Banana Ice Cream with Cashew Caramel Sauce
Banana Ice Cream
Prep Time: 5 minutes
Yield: 2 large servings or 4 small servings
4 frozen, ripe, peeled bananas
1 tsp vanilla extract
¼ tsp high mineral salt
¼ cup purified water to blend
- Break frozen peeled bananas into pieces and place into blender.
- Add remaining ingredients and blend, safely pushing the bananas down into the blades of the blender with the designated blender plunger until you achieve a soft serve ice cream consistency
- Serve immediately, garnished with fresh berries, sliced banana, shredded coconut, raw cacao nibs, raw nuts or nut butter, raw hemp seeds, or my decadent Cashew Caramel Sauce (recipe below)
- Stored in an airtight container in the freezer, my Banana Ice Cream will keep for up to 3 months. Remember you will need to thaw prior to eating.
Cashew Caramel Sauce
Prep Ahead: Date Paste
Prep Time: 10 minutes
1/2 cup raw cashew butter
½ cup coconut nectar, maple syrup or agave syrup
½ cup date paste (**see note)
2 tsp vanilla extract, or 1 vanilla bean, seeds only
1/8 tsp high mineral salt
¼ tsp maple extract (optional for fuller flavor, if NOT using maple syrup)
- Place all of the ingredients in a blender and process until smooth, stopping occasionally to scrape down the sides of the blender carafe with a spatula.

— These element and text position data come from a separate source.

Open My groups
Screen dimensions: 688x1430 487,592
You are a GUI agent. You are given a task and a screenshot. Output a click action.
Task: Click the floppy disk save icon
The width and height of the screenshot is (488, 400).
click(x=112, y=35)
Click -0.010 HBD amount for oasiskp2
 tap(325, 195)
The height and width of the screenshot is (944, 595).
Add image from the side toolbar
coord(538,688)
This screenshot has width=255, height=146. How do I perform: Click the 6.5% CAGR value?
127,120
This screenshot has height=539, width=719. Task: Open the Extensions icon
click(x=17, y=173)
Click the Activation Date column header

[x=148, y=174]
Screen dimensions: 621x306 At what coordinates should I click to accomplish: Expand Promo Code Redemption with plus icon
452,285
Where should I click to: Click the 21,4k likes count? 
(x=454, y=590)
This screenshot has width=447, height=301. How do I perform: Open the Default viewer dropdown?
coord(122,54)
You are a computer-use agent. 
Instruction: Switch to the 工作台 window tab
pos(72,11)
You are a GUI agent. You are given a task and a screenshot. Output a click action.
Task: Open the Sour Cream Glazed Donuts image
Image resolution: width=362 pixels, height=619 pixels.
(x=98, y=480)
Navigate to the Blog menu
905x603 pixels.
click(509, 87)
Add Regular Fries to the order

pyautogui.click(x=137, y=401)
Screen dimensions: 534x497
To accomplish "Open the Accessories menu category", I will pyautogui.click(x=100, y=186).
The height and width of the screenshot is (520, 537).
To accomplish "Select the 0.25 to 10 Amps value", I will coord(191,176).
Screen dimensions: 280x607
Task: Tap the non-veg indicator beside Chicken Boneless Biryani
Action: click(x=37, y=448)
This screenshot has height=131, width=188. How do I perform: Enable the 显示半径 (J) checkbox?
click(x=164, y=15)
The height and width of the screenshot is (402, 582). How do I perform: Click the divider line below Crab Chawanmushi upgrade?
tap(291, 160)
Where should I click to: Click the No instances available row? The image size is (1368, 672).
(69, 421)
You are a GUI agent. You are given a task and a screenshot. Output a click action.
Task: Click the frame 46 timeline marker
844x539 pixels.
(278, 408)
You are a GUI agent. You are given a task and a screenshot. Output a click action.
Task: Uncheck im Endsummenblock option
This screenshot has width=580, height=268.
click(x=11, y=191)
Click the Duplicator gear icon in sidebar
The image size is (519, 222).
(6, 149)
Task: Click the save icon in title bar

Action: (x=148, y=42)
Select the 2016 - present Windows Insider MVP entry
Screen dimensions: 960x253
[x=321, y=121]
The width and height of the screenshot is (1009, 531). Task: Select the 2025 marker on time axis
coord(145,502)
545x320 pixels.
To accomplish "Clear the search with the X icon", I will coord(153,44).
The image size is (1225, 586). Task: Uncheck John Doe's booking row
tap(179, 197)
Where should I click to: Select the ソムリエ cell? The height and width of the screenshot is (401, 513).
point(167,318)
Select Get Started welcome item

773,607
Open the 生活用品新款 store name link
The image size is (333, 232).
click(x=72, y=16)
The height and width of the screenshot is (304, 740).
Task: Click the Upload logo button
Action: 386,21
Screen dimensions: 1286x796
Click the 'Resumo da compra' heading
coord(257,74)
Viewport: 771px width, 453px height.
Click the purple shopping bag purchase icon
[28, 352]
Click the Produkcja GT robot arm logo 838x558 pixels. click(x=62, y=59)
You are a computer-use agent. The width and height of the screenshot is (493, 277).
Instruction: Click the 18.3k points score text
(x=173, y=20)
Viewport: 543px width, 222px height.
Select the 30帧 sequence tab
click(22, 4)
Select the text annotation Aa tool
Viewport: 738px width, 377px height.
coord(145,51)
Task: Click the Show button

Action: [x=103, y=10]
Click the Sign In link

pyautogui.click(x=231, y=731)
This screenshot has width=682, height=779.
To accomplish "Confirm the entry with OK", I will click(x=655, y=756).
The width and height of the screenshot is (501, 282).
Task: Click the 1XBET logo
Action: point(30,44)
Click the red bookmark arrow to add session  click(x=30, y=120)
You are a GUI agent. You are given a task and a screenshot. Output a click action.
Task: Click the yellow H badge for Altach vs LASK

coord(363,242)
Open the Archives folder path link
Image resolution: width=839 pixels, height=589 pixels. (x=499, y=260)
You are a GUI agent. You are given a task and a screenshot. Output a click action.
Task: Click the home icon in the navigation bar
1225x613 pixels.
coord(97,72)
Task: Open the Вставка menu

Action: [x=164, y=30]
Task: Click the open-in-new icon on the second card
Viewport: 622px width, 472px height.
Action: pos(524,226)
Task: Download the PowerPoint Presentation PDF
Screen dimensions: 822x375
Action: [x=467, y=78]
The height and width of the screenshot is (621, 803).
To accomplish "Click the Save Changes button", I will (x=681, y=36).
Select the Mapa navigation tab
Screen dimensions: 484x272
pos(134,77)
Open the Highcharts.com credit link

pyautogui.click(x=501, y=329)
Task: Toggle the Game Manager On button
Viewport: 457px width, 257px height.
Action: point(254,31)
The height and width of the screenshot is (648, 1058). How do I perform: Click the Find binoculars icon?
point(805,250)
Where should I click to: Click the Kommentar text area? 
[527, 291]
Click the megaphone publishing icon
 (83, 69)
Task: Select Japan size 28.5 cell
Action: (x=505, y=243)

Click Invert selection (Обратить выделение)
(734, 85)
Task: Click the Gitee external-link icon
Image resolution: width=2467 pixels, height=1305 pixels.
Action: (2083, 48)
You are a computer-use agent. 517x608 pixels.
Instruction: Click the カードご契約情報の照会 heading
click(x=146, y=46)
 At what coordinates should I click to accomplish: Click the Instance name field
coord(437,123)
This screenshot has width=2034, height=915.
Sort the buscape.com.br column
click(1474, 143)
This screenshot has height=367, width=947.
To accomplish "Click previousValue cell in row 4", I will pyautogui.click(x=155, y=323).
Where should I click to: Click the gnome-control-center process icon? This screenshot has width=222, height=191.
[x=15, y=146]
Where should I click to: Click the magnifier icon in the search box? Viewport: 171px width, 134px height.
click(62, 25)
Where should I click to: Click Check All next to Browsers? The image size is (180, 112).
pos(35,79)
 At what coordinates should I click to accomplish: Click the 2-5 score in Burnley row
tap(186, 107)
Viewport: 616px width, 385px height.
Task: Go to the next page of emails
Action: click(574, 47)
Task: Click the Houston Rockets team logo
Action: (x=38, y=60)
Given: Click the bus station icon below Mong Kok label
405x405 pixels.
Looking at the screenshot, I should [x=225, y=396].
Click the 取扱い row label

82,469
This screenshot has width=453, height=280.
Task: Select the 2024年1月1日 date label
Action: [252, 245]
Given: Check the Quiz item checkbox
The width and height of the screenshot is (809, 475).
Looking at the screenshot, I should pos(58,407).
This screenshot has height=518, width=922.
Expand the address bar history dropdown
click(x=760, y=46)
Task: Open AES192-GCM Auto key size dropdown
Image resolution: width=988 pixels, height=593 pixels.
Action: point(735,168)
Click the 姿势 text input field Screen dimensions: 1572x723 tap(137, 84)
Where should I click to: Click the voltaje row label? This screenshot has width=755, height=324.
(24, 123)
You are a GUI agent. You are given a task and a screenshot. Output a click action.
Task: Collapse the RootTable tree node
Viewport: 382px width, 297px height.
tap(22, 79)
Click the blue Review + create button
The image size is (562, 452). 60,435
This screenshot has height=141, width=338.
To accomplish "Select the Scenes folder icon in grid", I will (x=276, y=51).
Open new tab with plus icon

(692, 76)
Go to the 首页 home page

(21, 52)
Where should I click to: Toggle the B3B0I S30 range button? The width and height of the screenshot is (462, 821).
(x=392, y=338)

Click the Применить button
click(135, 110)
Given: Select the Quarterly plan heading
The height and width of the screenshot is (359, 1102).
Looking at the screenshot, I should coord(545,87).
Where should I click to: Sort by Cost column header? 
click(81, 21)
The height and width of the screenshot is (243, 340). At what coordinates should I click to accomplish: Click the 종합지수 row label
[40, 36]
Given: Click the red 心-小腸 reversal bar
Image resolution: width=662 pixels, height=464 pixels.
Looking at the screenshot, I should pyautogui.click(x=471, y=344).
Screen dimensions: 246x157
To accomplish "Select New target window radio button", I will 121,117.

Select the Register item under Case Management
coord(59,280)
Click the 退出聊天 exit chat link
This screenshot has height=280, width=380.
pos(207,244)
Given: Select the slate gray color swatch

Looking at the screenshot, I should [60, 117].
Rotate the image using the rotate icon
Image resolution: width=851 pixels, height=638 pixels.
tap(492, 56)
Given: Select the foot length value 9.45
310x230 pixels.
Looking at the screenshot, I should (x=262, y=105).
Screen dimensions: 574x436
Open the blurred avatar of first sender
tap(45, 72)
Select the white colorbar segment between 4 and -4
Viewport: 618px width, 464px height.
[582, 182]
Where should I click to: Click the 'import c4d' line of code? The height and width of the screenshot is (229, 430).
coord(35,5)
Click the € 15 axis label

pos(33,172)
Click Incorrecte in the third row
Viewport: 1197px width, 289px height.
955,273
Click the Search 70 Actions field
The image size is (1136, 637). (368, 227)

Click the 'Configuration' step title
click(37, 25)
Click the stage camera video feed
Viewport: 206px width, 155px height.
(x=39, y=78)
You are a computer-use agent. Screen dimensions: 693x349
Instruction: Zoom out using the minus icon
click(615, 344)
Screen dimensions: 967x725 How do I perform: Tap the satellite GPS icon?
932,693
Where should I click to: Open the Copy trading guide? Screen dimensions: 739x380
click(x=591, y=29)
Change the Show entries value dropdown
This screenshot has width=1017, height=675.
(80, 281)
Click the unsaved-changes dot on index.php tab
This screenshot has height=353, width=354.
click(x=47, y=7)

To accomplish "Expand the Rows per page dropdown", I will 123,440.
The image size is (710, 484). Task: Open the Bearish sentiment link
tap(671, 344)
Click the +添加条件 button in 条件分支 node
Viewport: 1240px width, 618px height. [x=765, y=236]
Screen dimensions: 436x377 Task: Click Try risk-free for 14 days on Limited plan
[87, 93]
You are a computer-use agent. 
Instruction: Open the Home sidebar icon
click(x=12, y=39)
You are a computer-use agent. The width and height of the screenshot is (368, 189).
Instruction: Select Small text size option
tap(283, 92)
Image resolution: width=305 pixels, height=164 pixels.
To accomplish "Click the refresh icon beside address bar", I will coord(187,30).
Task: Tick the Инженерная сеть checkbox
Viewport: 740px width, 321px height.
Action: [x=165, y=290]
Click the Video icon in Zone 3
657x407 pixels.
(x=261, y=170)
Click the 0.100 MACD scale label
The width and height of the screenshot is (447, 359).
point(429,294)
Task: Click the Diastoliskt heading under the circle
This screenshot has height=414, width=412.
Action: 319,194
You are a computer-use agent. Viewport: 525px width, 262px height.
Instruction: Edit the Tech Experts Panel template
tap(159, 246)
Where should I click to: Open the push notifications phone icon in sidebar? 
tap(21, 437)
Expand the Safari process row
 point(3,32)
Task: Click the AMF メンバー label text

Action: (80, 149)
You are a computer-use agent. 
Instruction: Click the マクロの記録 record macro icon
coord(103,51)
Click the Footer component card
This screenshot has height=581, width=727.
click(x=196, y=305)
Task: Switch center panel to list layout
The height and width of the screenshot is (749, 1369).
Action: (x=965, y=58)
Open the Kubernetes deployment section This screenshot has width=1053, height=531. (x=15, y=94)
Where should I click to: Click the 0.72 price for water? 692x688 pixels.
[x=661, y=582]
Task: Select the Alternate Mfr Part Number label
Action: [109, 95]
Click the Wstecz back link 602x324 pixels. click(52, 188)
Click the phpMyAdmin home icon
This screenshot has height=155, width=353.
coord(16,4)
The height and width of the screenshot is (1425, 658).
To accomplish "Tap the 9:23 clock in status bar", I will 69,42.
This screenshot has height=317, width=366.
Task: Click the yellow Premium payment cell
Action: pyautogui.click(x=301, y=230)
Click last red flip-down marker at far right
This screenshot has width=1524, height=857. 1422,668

- Stored in a sealed jar in the refrigerator, caramel sauce will keep for 3 weeks or more. Once refrigerated, the sauce will need to be warmed before serving in order to achieve proper consistency.
- To warm, place the jar into a warm dehydrator at 105 degrees for 5-10 minutes. Alternatively, place about 2-incehs of water in a saucepan and bring to a boil. Turn off the heat. Place the jar of caramel sauce in hot water and let sit for 10 minutes. The sides of the jar should be high enough so that the water from the saucepan cannot flow into the jar.
** Date paste sweetens and thickens raw desserts. To make date paste, place 32 pitted Medjool dates in a medium mixing bowl and cover with purified water, letting them soak for 20 minutes. Drain the dates and reserve the soak water. Place the dates along with ½ cup soak water in a blender and purée into a smooth paste. Stored in a sealed container, date paste will keep for 2 weeks in the refrigerator, or up to 6 months in the freezer.